Sunday, February 05, 2006

Highway 1

Minnesota is a bit screwy when it comes to numbering highways. For the most part, it follows that conventions of odd-numbered highways go north-south and even-numbered highways go east-west. Yet, Highway 23, which goes through my hometown, runs across the state at about 45 degree angle, but, at the start and finish, it runs more north-south over east-west. Highway 11, along the most northern tier of the state, also runs east-west. I could go on and on, however, that's not the point of this post...

Highway 1 stretches across the northern tier as well, stretching from Oslo, MN on the North Dakota border (from downtown Oslo to the Red River of the North it's less than a quarter mile) to Illgen City on the shores of Lake Superior. It goes through Thief River Falls, snakes around the bottom of Red Lake, then bounces around through Northome, Cook, Tower, Ely, Finland, and a bunch of other smaller towns before ending up going into the basin in a small town between Silver Bay and Little Marias. I find it interesting that two of the Scandinavian countries are connected by a highway such as this.

Lately, I've been spending a lot of time on 1 between Alvarado and Thief River. It's a stretch of about 35 miles in total, and it's like no where else I've ever been. It's extremely flat, as I've stated before, but, it's more than that. The idea of saying it's lunar is both over-used and incorrect; it's ...

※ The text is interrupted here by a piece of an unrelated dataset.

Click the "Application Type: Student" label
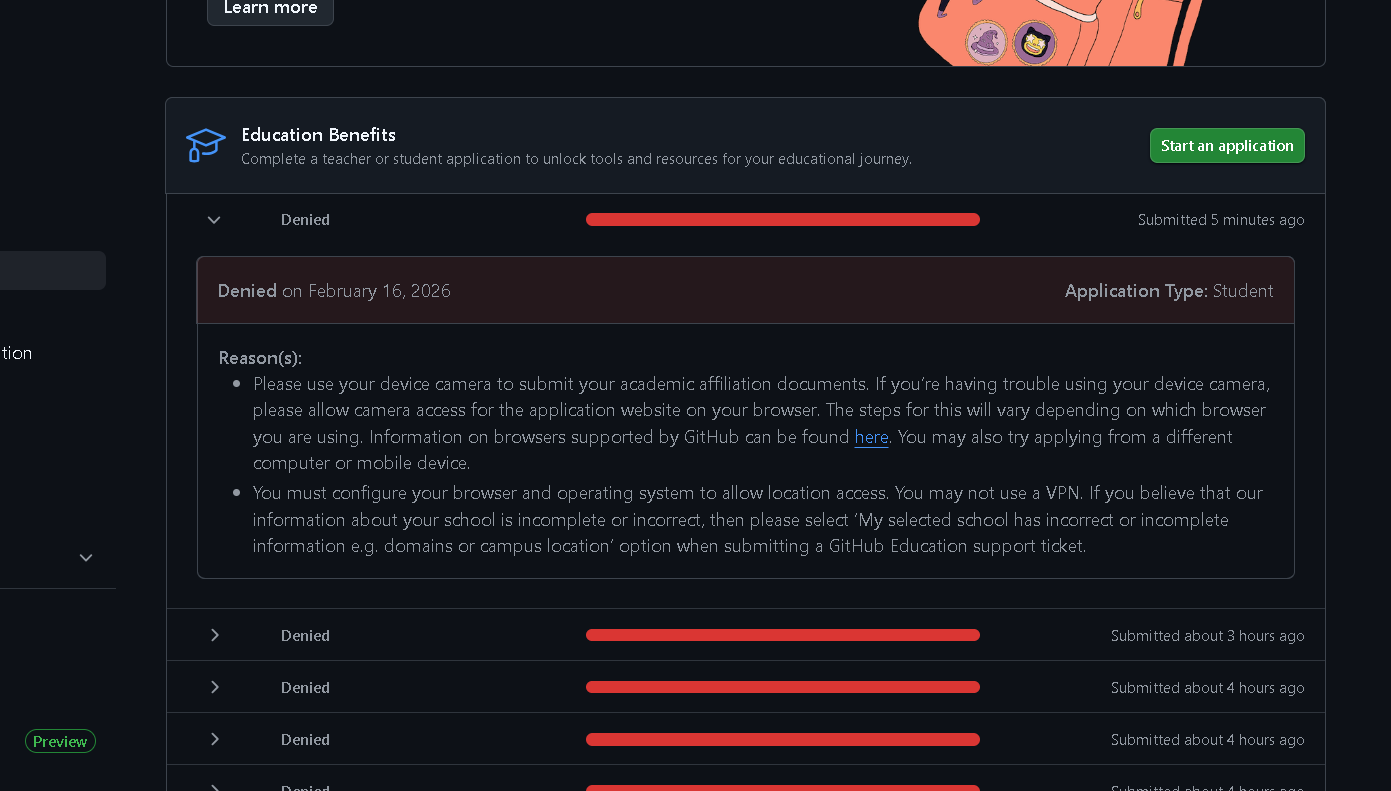This screenshot has width=1391, height=791. (x=1168, y=291)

Something else altogether.

It's similar to the Canadian prairie going into Winnipeg ...

But that's not it, either.

It's almost as if, when making the world, by the time God got to this part of the world, He felt like he was starting to repeat Himself and thus, lost the creative spark and just left it with full intention of coming back later to finish it. I can see it on His Palm Pilot now:

Week 20: Finish Aggassi and Steppes areas after figuring out what's happening in the orchard; A & E got some 'splainin' to do.

He got busy; I drive through the land God forgot.

*****


Tuesday through Thursday last week, the temps were hovering around freezing, we had strong winds and snow. Thursday as I was coming home from Thief River and after I passed through Warren, I felt like I had driven into a wall. My friend, Michelle, who makes the same drive every day, calls it driving in a snow globe. At times, I couldn't see the front of my car, and three times, I had my letter of resignation written in my head. I made it back safely (but not without peril), and if the temps hadn't dropped from 28 to 10 (-15 with the wind chill), I would have kissed the ground.

It was calmer on Friday, and I went to Thief River with another collegue. He had a meeting up there, and I wanted to do a little research. The computers in our campus library are messed up at the moment, and instead of fighting with them, it was just easier to do it there. We took backroads up there, but, they were a bit too icy to travel comfortably. On the way back, we took 1 to Alvarado, taking 220 south to home, and since I wasn't driving, I got to observe the wind sculptures in the ditches and on the farms.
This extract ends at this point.